Can an adult be imprisoned for disobeying his father? In Saudi Arabia, where all citizens are treated as children, the answer to that question is ‘yes.’
In
June, seven men were convicted and sentenced to prison terms up to 10
years for writing posts on Facebook about political protests. The men
were held in prison for a year and a half before they were even charged
and tried, according to international human rights organizations.
Also
in June, two prominent women’s rights activists, Wajeha al Huweidar and
Fawzia Al-Oyouni, were convicted and sentenced to a ten-month prison
term on charges of inciting separation between a husband and a wife. Reportedly, they had tried to help a Quebec woman
escape her abusive husband and bring her to the Canadian embassy in
Riyadh. In fact, the Saudi government had been consistently harassing
these women and used these trumped up charges to finally silence them.
And the list goes on.
The
23-year-old poet and writer Hamza Kashgari, who was accused of
insulting the prophet Muhammad after he tweeted three short messages on
Twitter describing an imagined meeting with the prophet, has spent
almost a year and a half in prison, and his fate is still uncertain.
Khaled al Johani,
a teacher in Riyadh, was thrown in prison in 2011 after he gave an
interview to the BBC, calling for democracy in Saudi Arabia. He was
released last year.
Since
its creation in 1932, Saudi Arabia has been ruled by the male
descendants of the kingdom’s eponymous founder, Ibn Saud. The current
ruler, King Abdullah, has been lauded in recent years for taking steps
toward reform such as the inauguration in 2009 of the King Abdullah
Science and Technology University where men and women can study together
- a first in the kingdom. And last year in Vienna, he opened the King
Abdullah bin Abdulaziz International Centre for Interreligious and
Intercultural Dialogue – a center supposedly aimed at promoting comity
and respect between religions.
But
if the Saudi king was really interested in dialogue and respect, he
might have started in his own theocratic, gender-apartheid
dictatorship. Why did he need to fund a $20 million a year center in
Austria when his own country bans Christians from importing Bibles and
building houses of worship? Why, indeed, did he need to fly to Europe
for such ceremonial ribbon-cutting when in his own country he could have
stopped the beheading of Abdul Hamid Al Fakki and Amina bint Nasser for
“witchcraft”? If he cared about respecting people of other faiths, how
about letting non-Muslims step foot in the city of Mecca where they are
banned? Or not arresting people for celebrating Christmas? Why not
stop the printing of Saudi textbooks that call Jews and Christians “apes
and pigs”?
Let’s
be clear. Saudi Arabia is still a brutal dictatorship that harasses and
imprisons liberals, democrats, activists, bloggers and journalists.

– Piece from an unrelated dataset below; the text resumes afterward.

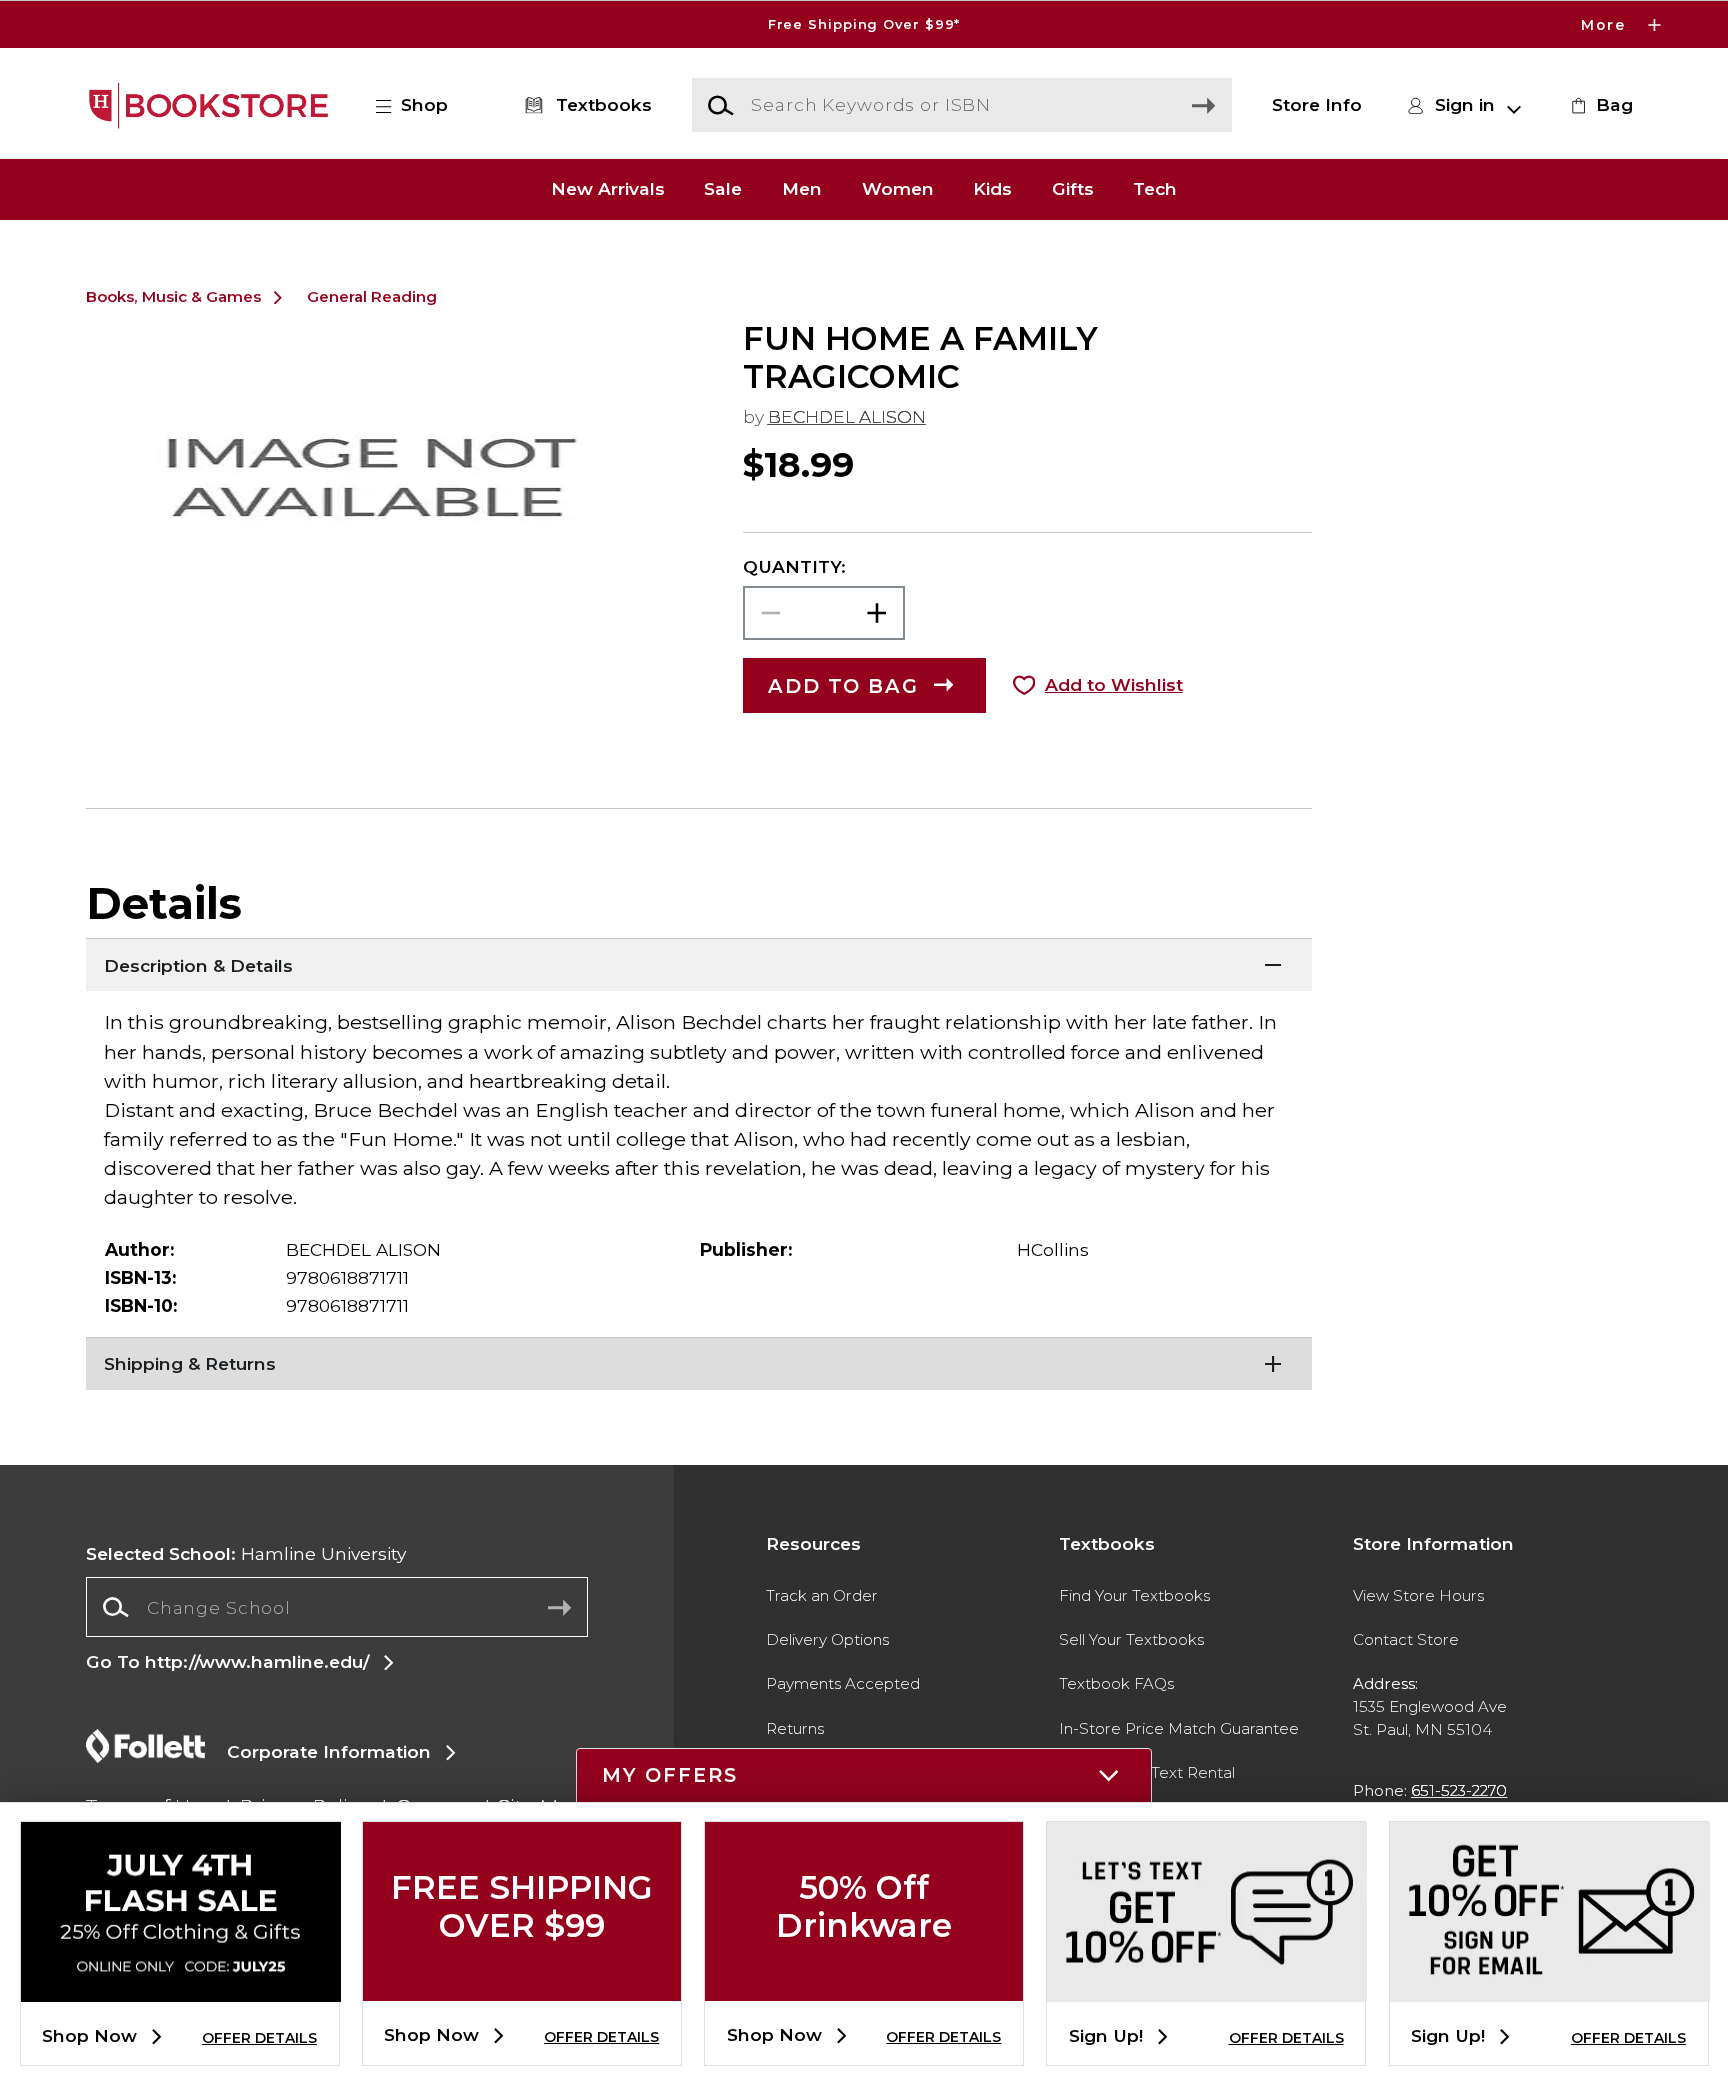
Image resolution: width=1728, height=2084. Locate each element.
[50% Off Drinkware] (864, 1984)
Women (898, 189)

It’s a place where women don’t have freedom of movement or access to the
same services as men. The guardianship system ensures that women are
treated as children who needs a man’s permission to do anything of
consequence.
We
look away because Saudi Arabia buys Western arms and sells oil at a
steady price. It may seem like a good, stable arrangement. But it’s a
devil’s bargain and lurking beneath the surface are deeper trends--the
same ones that led to chaos and collapse in Egypt, Tunisia, Yemen, Libya
and Syria in the past two years alone. Betting on Saudi stability is a
crucial mistake.
Activists
such as Badawi are silenced in order to sow fear among others who might
dare to challenge the dictatorship. This week, by imprisoning the young
campaigner, the Saudi government proved, yet again, that it cannot
tolerate those who think differently. A government that treats its
people with such contempt deserves respect from no one. And rather than
maintain the cozy diplomatic relations with this tyranny, the West
should apply massive pressure to get Badawi and other political
prisoners released.
Saudi Arabia remains a barbaric dictatorship. It’s time the West start treating it as such.